(SUPPLIED RECORDS begins)

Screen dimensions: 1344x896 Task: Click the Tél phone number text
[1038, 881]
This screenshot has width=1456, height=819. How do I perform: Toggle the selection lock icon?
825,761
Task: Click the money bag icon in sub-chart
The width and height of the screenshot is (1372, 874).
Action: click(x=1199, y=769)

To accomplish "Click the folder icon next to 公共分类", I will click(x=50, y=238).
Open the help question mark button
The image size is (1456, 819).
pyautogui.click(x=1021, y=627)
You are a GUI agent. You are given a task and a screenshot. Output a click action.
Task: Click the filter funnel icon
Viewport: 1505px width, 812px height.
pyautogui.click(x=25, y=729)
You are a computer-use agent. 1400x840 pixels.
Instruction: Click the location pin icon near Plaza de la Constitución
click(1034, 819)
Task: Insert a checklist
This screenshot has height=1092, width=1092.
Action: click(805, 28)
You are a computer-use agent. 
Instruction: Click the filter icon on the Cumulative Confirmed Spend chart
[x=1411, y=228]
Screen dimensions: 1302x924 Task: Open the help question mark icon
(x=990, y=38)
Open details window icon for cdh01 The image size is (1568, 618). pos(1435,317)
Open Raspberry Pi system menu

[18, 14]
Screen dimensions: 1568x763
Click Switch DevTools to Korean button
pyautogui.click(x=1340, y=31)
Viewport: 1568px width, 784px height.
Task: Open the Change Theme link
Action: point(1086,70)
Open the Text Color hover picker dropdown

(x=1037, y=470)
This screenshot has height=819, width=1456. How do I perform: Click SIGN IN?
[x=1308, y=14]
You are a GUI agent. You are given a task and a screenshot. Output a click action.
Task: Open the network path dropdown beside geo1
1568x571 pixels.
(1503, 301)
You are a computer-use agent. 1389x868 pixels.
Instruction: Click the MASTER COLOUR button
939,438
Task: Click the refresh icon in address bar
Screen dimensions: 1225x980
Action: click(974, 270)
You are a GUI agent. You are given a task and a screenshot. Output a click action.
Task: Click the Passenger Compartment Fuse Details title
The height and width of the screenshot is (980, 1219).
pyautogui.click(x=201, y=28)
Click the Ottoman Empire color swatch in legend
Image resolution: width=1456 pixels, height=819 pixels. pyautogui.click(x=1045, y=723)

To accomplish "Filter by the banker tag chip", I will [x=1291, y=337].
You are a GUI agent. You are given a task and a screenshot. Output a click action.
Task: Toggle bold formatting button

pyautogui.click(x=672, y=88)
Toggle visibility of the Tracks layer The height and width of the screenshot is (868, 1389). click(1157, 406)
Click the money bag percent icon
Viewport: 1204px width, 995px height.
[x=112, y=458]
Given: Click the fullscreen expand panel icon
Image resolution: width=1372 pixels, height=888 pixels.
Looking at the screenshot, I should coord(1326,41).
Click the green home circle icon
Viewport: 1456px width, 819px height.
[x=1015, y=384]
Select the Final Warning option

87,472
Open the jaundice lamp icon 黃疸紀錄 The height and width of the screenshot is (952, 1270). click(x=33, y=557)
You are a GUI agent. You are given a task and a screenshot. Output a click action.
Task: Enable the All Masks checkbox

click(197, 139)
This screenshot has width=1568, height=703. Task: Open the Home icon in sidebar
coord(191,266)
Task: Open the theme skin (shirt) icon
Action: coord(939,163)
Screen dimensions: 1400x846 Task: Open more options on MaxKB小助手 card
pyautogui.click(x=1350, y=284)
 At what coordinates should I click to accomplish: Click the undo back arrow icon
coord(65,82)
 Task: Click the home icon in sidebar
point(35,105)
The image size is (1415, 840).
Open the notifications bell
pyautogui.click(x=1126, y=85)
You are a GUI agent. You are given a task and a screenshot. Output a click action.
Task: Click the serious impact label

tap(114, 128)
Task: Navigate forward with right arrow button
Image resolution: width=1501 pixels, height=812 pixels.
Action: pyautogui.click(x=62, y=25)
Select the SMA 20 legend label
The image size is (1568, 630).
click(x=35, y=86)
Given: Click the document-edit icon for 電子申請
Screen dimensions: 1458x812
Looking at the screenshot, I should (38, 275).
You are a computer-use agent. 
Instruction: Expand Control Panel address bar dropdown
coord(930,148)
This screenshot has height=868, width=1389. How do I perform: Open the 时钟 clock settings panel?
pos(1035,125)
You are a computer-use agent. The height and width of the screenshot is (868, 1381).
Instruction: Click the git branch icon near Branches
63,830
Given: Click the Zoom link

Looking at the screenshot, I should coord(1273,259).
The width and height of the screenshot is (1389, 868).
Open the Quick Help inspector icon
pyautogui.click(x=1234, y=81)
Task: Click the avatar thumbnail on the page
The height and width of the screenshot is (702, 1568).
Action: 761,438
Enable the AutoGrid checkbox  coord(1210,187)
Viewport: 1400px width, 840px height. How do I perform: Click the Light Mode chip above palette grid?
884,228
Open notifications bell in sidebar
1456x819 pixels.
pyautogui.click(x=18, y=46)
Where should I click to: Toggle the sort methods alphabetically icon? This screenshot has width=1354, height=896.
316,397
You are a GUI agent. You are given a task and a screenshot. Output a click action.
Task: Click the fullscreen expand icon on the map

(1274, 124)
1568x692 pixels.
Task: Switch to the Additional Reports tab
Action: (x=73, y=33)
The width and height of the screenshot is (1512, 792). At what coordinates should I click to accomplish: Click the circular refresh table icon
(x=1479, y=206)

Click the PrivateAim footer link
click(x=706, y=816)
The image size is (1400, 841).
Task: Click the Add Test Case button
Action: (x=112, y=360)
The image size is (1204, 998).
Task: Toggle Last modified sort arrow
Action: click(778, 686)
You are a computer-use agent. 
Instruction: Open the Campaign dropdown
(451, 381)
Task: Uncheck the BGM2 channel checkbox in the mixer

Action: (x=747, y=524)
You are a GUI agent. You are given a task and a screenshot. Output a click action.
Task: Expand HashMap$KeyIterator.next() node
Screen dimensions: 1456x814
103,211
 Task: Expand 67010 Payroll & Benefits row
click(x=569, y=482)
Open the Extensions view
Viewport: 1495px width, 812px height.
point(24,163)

(SUPPLIED RECORDS ends)

• REQUIRED WORK: Start at the first line of the entries above. Set down each line exactly through the one with "You are a computer-use agent. 1389x868", and stop there.

• ANSWER FOR THE TASK:
Screen dimensions: 1344x896 Task: Click the Tél phone number text
[1038, 881]
This screenshot has width=1456, height=819. How do I perform: Toggle the selection lock icon?
825,761
Task: Click the money bag icon in sub-chart
The width and height of the screenshot is (1372, 874).
Action: click(x=1199, y=769)

To accomplish "Click the folder icon next to 公共分类", I will click(x=50, y=238).
Open the help question mark button
The image size is (1456, 819).
pyautogui.click(x=1021, y=627)
You are a GUI agent. You are given a task and a screenshot. Output a click action.
Task: Click the filter funnel icon
Viewport: 1505px width, 812px height.
pyautogui.click(x=25, y=729)
You are a computer-use agent. 1400x840 pixels.
Instruction: Click the location pin icon near Plaza de la Constitución
click(1034, 819)
Task: Insert a checklist
This screenshot has height=1092, width=1092.
Action: click(805, 28)
You are a computer-use agent. 
Instruction: Click the filter icon on the Cumulative Confirmed Spend chart
[x=1411, y=228]
Screen dimensions: 1302x924 Task: Open the help question mark icon
(x=990, y=38)
Open details window icon for cdh01 The image size is (1568, 618). pos(1435,317)
Open Raspberry Pi system menu

[18, 14]
Screen dimensions: 1568x763
Click Switch DevTools to Korean button
pyautogui.click(x=1340, y=31)
Viewport: 1568px width, 784px height.
Task: Open the Change Theme link
Action: point(1086,70)
Open the Text Color hover picker dropdown

(x=1037, y=470)
This screenshot has height=819, width=1456. How do I perform: Click SIGN IN?
[x=1308, y=14]
You are a GUI agent. You are given a task and a screenshot. Output a click action.
Task: Open the network path dropdown beside geo1
1568x571 pixels.
(1503, 301)
You are a computer-use agent. 1389x868 pixels.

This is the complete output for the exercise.